151st Avenue and West again into Illinois traveling through Beecher. As they

drove West toward Peotone, the sheriff’s car unexpectedly veered off the

road becoming stuck in the mud. Dillinger ordered fellow escapee

Youngblood to keep the two hostages covered with a Thompson

Submachine gun, while he installed snow-chains on the tires for traction.

Somewhere just outside of town the two hostages were released. Deputy

Blunk had been tossed from the slow-moving car, suffering no serious

injuries and was luckily picked up by a farmer, Ed Rust. Rust immediately

took Blunk and Saager into town to notify the Sheriff.
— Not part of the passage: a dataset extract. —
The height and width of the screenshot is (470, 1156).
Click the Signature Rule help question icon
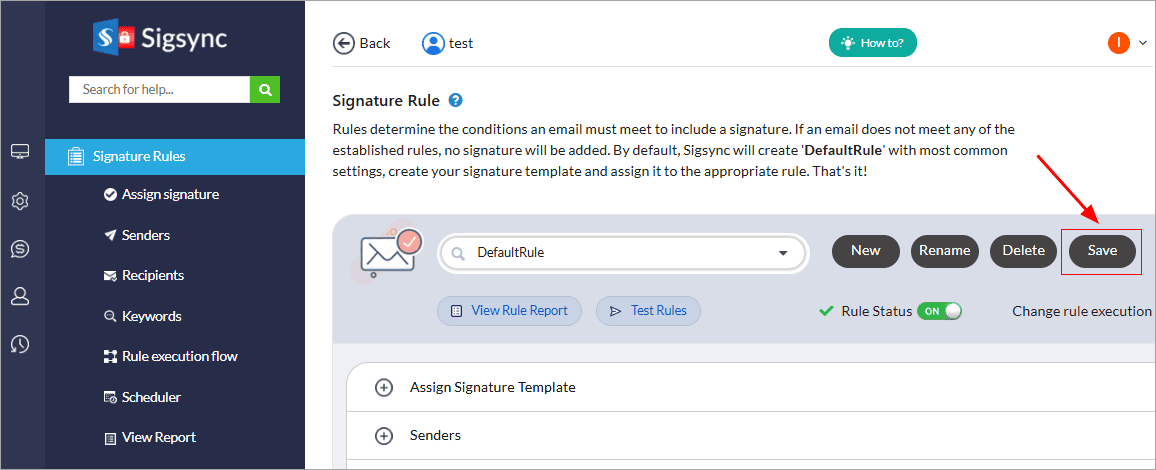[456, 100]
Due to Blunt’s reports, the News of Dillinger's whereabouts were rapidly

broadcast using short-wave radios, telling law enforcement that Dillinger was

cornered. Blunt knew that Dillinger headed South on Route 49 (today Route

50) and said to pursue him in the areas from Peotone, South to Kankakee

but North of Champaign. Sheriff Haley and 4 deputies quickly arrived from

Crown Point to provide support to a law enforcement posse made up of

Peotone's sheriff and a few quickly-deputized citizens.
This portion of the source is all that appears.